A partir d’un court-métrage sommaire, Saw est devenu une histoire écrite de manière habile, parvenant à un équilibre quasi parfait entre les situations imbriquées, le rapport étroit entre les protagonistes, le suspense policier et la machination. Une accumulation de pièces, de personnages aux multiples facettes, tous coupables d’une faute plus ou moins blâmable. Les deux prisonniers ne se connaissant pas, se cachent des choses, ne peuvent se faire confiance, et pourtant doivent coopérer pour essayer de sauver leur peau. Plutôt difficile dès lors où l’un a eu pour objectif de tuer l’autre… La structure du film construit comme un puzzle ambitieux semble parfois maladroite car un peu trop scolaire par moment, mettant trop l’accent sur des détails comme par peur de perdre le spectateur. Mais peut-être s’agit-il là encore de l’esprit machiavélique de James Wan et Leigh Whannell, brouillant les pistes pour nous amener doucement vers leur furieux final : tout simplement un des twists les plus incroyables, les plus inimaginables que le cinéma ait pu nous offrir, dont on peut douter qu’un seul spectateur ait pu le prévoir. Un twist qui, à l’instar de certains thrillers, pourrait ôter l’envie de revoir le film. Ici, la magie opère et appelle à une deuxième vision sans hésiter.
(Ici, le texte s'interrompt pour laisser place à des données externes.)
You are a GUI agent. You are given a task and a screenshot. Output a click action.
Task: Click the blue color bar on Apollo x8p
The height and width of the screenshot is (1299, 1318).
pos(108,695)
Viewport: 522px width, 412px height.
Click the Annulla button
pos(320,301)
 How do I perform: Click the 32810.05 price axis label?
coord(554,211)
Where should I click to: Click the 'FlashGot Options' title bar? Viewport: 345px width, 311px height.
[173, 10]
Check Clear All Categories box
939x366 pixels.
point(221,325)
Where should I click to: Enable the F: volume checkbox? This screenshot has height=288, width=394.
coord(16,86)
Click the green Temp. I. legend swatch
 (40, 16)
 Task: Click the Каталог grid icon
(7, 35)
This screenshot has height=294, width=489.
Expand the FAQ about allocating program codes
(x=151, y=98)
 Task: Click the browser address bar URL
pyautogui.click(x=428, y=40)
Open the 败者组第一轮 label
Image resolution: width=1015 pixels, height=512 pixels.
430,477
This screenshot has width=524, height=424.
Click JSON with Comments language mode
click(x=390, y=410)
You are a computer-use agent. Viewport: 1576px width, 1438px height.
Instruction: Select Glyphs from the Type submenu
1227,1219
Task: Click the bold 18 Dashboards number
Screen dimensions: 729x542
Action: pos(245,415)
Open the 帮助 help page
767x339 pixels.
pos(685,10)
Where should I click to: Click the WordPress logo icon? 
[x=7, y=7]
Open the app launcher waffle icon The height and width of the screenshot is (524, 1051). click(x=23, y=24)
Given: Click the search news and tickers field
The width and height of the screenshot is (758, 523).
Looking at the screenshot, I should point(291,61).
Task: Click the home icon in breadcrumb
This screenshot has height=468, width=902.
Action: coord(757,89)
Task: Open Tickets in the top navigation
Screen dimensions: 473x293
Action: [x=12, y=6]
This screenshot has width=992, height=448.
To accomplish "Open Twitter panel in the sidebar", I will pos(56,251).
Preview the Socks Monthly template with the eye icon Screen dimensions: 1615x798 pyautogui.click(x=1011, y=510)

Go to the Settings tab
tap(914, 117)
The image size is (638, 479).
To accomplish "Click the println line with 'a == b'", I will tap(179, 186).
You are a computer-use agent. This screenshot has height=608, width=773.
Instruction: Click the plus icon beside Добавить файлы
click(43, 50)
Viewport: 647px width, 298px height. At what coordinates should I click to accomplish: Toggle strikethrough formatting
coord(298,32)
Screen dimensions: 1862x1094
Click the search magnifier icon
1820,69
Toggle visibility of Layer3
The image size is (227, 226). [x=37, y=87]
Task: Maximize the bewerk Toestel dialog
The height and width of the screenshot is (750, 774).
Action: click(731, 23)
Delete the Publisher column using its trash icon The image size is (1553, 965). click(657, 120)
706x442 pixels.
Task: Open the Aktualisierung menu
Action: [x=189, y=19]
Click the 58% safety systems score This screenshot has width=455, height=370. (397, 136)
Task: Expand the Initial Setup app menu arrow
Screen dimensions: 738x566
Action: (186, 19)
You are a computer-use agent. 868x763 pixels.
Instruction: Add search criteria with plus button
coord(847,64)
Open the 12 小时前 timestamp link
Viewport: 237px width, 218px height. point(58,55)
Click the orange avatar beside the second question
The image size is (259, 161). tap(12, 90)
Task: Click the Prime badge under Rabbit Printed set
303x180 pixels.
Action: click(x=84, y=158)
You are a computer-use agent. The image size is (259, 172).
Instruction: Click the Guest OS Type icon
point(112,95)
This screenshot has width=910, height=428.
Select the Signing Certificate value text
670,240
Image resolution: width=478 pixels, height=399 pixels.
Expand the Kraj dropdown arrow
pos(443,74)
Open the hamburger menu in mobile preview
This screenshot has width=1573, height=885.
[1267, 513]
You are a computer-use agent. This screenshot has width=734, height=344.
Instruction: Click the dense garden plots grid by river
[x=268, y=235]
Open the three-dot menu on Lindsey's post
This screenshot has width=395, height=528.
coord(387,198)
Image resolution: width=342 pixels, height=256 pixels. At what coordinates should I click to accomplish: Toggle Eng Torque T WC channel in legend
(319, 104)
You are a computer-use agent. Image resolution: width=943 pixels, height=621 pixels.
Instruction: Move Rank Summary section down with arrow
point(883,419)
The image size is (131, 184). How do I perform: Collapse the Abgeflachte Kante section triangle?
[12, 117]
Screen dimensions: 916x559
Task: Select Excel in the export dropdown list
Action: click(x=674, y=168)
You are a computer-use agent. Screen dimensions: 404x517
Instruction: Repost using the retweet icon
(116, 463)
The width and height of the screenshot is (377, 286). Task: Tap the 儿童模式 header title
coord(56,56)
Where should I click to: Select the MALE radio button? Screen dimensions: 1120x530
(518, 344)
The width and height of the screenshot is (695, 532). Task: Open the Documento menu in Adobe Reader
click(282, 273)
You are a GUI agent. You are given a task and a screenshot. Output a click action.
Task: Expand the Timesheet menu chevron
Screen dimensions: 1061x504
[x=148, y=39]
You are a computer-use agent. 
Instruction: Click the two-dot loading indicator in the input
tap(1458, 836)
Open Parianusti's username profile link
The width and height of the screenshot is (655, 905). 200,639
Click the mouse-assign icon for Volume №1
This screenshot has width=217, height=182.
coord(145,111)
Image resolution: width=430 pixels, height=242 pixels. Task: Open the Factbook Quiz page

Le jeu est loin d’être terminé…

James Wan ne se sent pas inspiré de concevoir une suite à son puzzle et surtout, comment surpasser cette fin vertigineuse, insurpassable? Il préfère laisser sa place à un autre qui se cassera forcément les dents et raconter d’autres histoires avec ou sans son compère Whannell. Dès l’année suivante, la saga Saw se gratifie d’un premier rejeton, et jusqu’en 2006, programmé comme une horloge en octobre, un nouveau millésime donnera rendez-vous aux amateurs de torture dans les salles obscures. Malgré une qualité assez discutable, ces suites remportent un succès toujours important pour donner envie aux producteurs de rempiler.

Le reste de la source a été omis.